Residents in Lander reminded to leave wildlife alone
Mallard hen with her ducklings near a curb

“Young waterfowl often get picked up at high rates in and around Lander,” says Lander Game Warden Rob Shipe. “Every year many well-intentioned people in town pick them trying to “save” them.” 


“June and July are when ducklings become more mobile but are still unable to fly,” Shipe says. “Often the adults may get spooked and fly away. The best thing to do is to give them their space free from people and pets so they can return and rejoin their young.” 


People who find young animals without a mother nearby often assume the newborns have been abandoned, but this is rarely the case.
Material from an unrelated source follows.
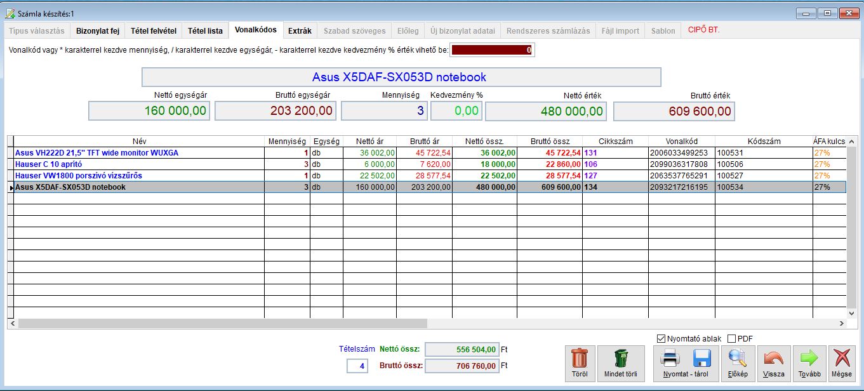Select the Hauser C 10 aprító row

[x=430, y=164]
Viewing wildlife from a distance and giving them space are always the best practice. 


Shipe says, “Wildlife know how to rear their young without our help, and any time we can keep their family unit together it will result in the best outcome for them.” 


If children bring home a wild “orphan,” immediately return it to the exact spot it was found. In the rare instance when a newborn is found and the adult is known to be dead, contact the nearest game warden, biologist or Game and Fish regional office. Do not attempt to capture these animals yourself.


State and federal laws forbid the possession of waterfowl, game and many nongame animals, so adopting newborn wildlife is illegal. Citations can be issued for possession of newborn wildlife with a possible penalty of up to  $1,000.